— DOCUMENT EXCERPT —
◇ ◇ ◇

Are mushrooms the magic ingredient for a strong memory? Maybe, according to a new study from the Department of Psychological Medicine and Department of Biochemistry at the Yong Loo Lin School of Medicine at the National University of Singapore. Researchers found that seniors who consumed more mushrooms had a 50 percent lower risk of cognitive problems that might lead to dementia.
In a six-year study that included over 600 adults over the age of 60 living in Singapore, researchers found that eating more than two portions of mushrooms per day was related to having a 50 percent lower risk of mild cognitive impairment.
“This correlation is surprising and encouraging. It seems that a commonly available single ingredient could have a dramatic effect on cognitive decline,” said Assistant Professor Lei Feng, who is from the NUS Department of Psychological Medicine, and the lead author of this work.
A “portion” was defined as three-quarters of a cup of cooked mushrooms, or about 150 grams. Two portions, said the researchers, would take up about half of a normal-size dinner plate.
According to the results of the study, published in the Journal of Alzheimer’s Disease, even one portion of mushrooms might have a positive effect on cognitive decline.
Mild cognitive impairment symptoms include having trouble with tasks you used to find easy, like making a grocery list or preparing a recipe. Some doctors consider mild cognitive impairment the first sign of Alzheimer’s—about half of all mild cognitive impairment patients go on to develop the disease.
“People with MCI are still able to carry out their normal daily activities. So, what we had to determine in this study is whether these seniors had poorer performance on standard neuropsychologist tests than other people of the same age and education background,” explained Feng.

◇ ◇ ◇

— PROVIDED RECORDS —

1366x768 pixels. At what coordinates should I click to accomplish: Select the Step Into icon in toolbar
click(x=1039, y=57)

◇ ◇ ◇

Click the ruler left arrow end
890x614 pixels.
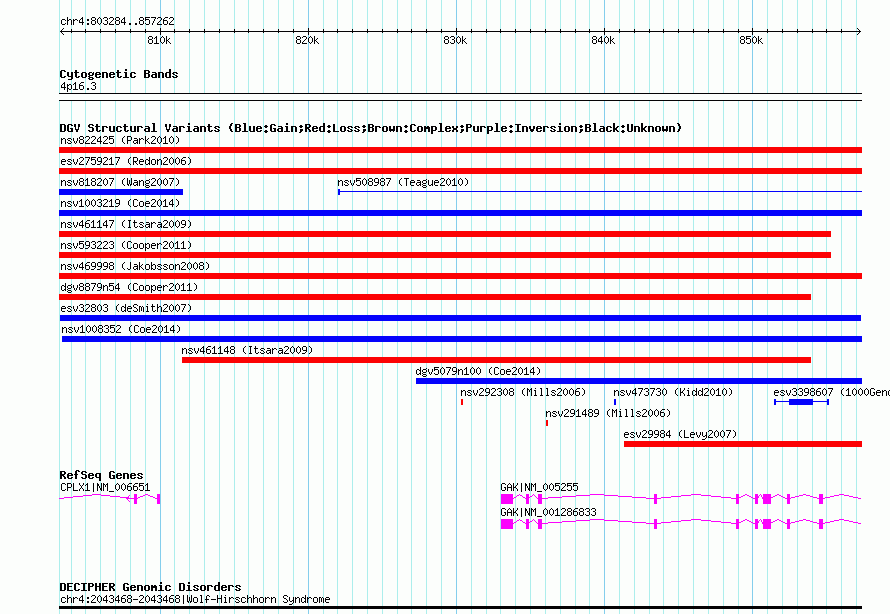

◇ ◇ ◇

— WHAT THE TASK REQUIRES —
Answer these from the mushroom article above.
(a) How many grams of mushrooms make up one portion?
(b) In which journal were the study's results published?
(c) What share of mild cognitive impairment patients go on to develop Alzheimer's?

— EXERCISE OUTPUT —
(a) About 150 grams, which is three-quarters of a cup of cooked mushrooms.
(b) The Journal of Alzheimer's Disease.
(c) About half.